- Pas d’infraction pénale : le ministère public n’a pas accepté la procédure pour violation présumée du droit d’accès, car il n’y avait pas d’infraction pénale.
- Seuls les renseignements faux ou trompeusement incomplets sont punissables ; un simple retard ou un refus complet ne tombe pas sous le coup de l’article 60, alinéa 1, lettre a LPD.
- Dans le cas concret, des informations n’ont certes pas été fournies dans les 30 jours, mais cela ne constituait pas une infraction et la plainte a été rejetée conformément à l’art. 310, al. 1, let. a, CPP.

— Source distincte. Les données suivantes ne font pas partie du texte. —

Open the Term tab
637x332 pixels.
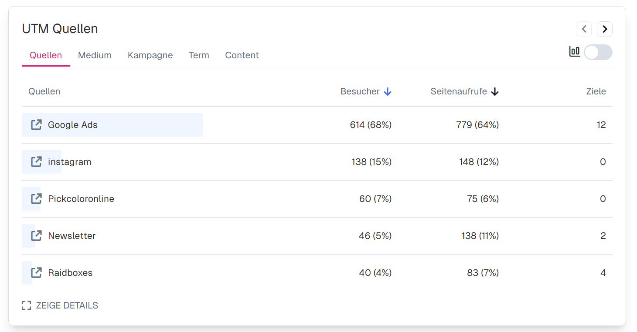(199, 55)
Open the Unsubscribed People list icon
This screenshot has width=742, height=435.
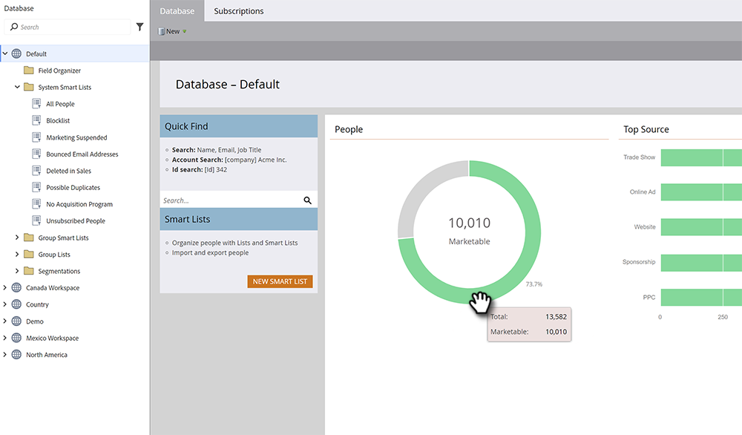click(36, 220)
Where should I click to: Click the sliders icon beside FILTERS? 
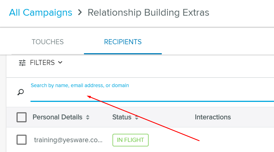point(22,63)
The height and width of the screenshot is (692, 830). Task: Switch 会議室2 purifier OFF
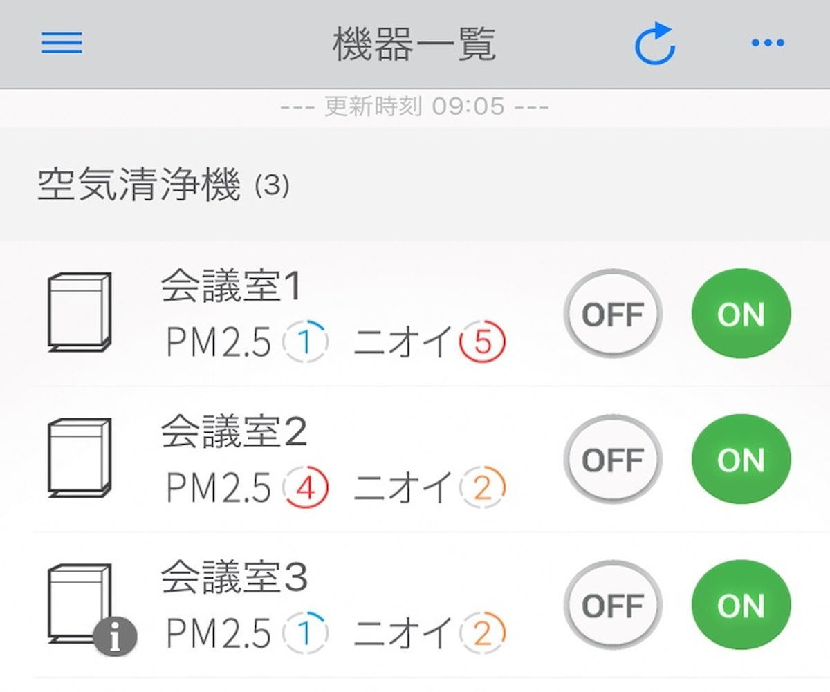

Le ministère public du canton de Soleure n’a pas entamé une procédure pénale pour violation présumée du droit d’accès en avril 2025 par une décision exécutoire. Le contexte était un Demande de renseignements à laquelle il n’a pas été répondu dans le délai normal de 30 jours.
Selon le MP, il y avait clairement pas un délit est remplie. La motivation est conforme à la doctrine claire et aux matériaux (voir aussi ici):
Est tout d’abord punissable le fait de donner de faux renseignements, c’est-à-dire Communication d’informations inexactes, ne correspondant pas à la réalité. Une information incomplète, qui ne contient pas toutes les données nécessaires, est donc punissable. Il convient de relativiser en tenant compte du fait qu’un renseignements incomplets n’est punissable qu’à condition de donner en même temps la fausse impression que l’information est complète. Un renseignement incomplet (ou limité ou partiellement refusé) n’est donc pas critiquable du point de vue pénal, pour autant qu’il soit publié en conséquence. Le refus total de fournir un renseignement ne tombe pas non plus sous le coup de l’art. 60 al. 1 let. a LPD (message relatif à la révision de la LPD 2017, 7101) et n’est donc pas punissable, d’autant plus que l’omission visée à l’art. 60 al. 1 let. b LPD ne s’applique pas à l’obligation de renseigner (mais uniquement à l’obligation d’informer visée à l’art. 19 al. 1 et al. 1 et à l’art. 21 al. 1 LPD). Il n’y a donc pas de pertinence pénale lorsque la demande d’information d’une personne concernée complètement ignorées ou ont renoncé à fournir des informations. même si un renseignement selon l’article 25 LPD – d’un point de vue purement juridique de la protection des données – serait en fait nécessaire. Le fait que la réticence totale, en tant que forme la plus grossière de refus, ne soit pas couverte par l’art. 60, al. 1, let. a LPD se justifie par le fait que, dans de tels cas, il est plus raisonnable d’exiger de la personne concernée qu’elle fasse valoir ses droits par la voie civile (cf. BSK DSG-Mathys/Thomann, art. 60 N 20, 22, 25 et 27 s.).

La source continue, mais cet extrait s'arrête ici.